Recorded data
BEGIN

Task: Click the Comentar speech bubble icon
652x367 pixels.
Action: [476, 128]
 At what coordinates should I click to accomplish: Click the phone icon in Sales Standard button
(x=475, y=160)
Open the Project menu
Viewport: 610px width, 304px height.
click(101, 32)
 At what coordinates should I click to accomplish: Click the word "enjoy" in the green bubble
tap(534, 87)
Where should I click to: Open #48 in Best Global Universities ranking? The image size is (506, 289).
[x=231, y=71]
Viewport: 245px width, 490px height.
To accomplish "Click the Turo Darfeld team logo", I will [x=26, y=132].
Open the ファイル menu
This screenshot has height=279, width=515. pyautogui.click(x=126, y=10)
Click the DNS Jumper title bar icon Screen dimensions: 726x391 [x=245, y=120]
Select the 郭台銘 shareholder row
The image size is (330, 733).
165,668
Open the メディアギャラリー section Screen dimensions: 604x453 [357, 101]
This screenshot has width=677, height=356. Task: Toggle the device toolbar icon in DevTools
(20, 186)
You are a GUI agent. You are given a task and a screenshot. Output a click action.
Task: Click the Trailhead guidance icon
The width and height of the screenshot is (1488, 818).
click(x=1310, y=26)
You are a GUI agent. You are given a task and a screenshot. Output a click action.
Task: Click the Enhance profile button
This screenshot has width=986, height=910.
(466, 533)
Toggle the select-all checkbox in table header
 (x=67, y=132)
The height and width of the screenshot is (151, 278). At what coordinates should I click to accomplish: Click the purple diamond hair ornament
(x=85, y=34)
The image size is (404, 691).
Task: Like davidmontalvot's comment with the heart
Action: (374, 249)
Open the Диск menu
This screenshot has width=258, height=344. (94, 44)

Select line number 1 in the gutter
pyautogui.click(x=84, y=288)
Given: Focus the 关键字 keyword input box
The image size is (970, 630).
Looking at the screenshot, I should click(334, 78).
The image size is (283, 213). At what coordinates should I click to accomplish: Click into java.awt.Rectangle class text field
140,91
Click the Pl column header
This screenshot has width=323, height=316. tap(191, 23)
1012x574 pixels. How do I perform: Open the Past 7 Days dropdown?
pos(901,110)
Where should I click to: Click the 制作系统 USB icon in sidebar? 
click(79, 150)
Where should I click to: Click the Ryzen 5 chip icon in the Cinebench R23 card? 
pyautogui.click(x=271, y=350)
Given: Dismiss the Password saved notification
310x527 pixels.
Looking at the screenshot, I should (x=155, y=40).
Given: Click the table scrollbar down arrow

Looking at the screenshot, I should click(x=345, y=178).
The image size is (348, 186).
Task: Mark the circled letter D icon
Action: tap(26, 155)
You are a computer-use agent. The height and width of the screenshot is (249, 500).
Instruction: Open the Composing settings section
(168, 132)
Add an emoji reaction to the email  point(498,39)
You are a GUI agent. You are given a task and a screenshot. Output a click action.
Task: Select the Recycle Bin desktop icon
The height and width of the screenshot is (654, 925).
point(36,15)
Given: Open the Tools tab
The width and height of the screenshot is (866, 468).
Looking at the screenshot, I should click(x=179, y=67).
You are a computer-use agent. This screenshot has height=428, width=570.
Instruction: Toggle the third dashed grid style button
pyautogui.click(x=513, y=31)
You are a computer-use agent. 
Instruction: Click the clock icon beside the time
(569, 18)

END

WHAT THE EXERCISE ASKS:
Only this range is to be output: the line that contains "You are a computer-use agent. This" through the last line of the records above, both inclusive.

WRITTEN SOLUTION:
You are a computer-use agent. This screenshot has height=428, width=570.
Instruction: Toggle the third dashed grid style button
pyautogui.click(x=513, y=31)
You are a computer-use agent. 
Instruction: Click the clock icon beside the time
(569, 18)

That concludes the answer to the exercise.